Holy cow mudpack! I never realized that Gold Medal trap shooters could sign $40M contracts! If I had, I sure would have dedicated myself to more practice instead of going to college. I will have to tell my son this may be an option. Jake
I don't see what this refers to? Did some response to the earlier posts get deleted? I thought nothing was deleted from this site unlike other places that love remaking history. In fact, reading through this thread, there must be several things that have been deleted. What is up with that? Honest.
Jakearoo, Only the poster can delete his own post. Unless, it was profane, or out right nasty. Then a mod can delete it. Go back and look at the second post on this site. He was comparing gun mount to swinging a bat. Roger C.

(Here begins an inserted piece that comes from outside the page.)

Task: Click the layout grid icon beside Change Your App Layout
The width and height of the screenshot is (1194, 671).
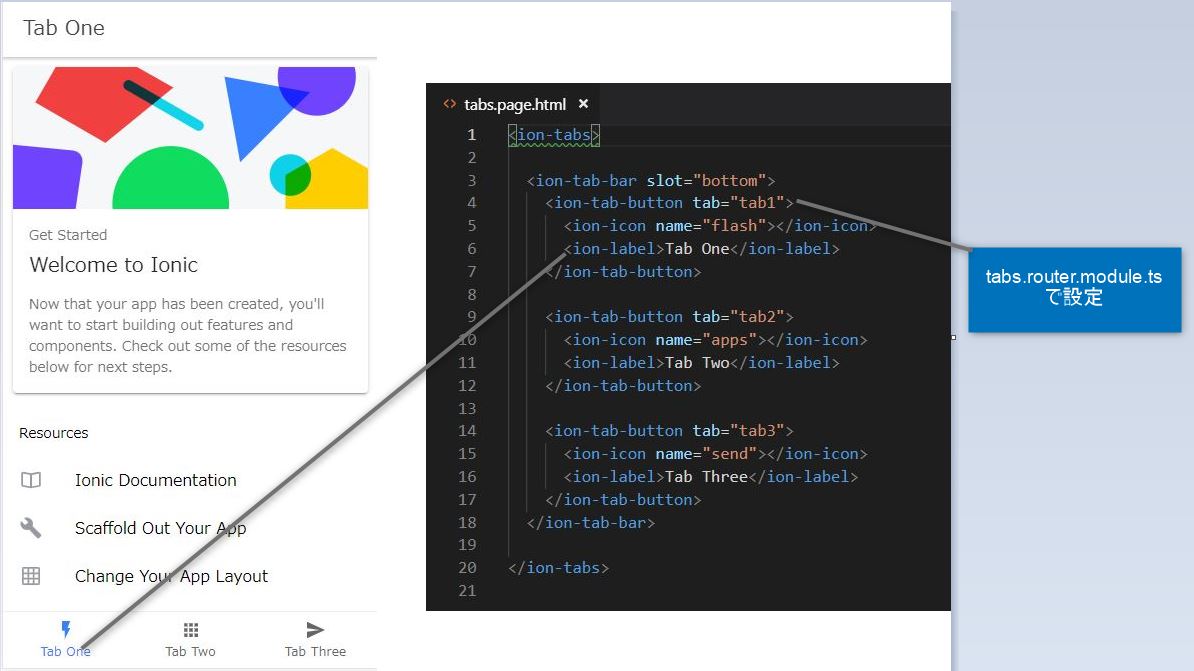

Well, I saw that. By the way, I actually think he was comparing seeing a target's flight to seeing a 98mph baseball and I think his point was to let the swinging of the bat or the gun take care of itself and to focus on the target. (Kind of like shooting off the end of the bb gun without sights, eh?) Heck, when I was shooting my absolute best, mostly shooting bunker at that time, I blacked out the white front sight on my Perazzi because even the thought or glint of it could be a distraction that would cost a bird in that lightning game. But Black Horse's responses I see don't make connective sense. (But there are a member or two I have on ignore. Maybe that is it.) Thanks for the note. Jake
Jakearoo, I blacked the sights out on my gun 25 years ago. When I ordered my new one I ask Krieghoff to put on black sights and they refused. Went back to black nail polish. Roger C.
Lots of athletes win Gold Medals in sports other than trapshooting. There is running, hockey, skiing, skating, boxing, swimming, equestrian, gymnastics, rowing.....I could go on and on. Those are the athletes my statement was referring to. Odds are neither you nor your son are in that category. I know I'm not.
mudpack, Trap shooters whine if they think some one is getting a few cases of shells. GOD forbid they should get a 40 mil. contract. Roger C.
Good analogy Brad. Come to think of it, I was a better shot with my BB gun than I am with my shotgun.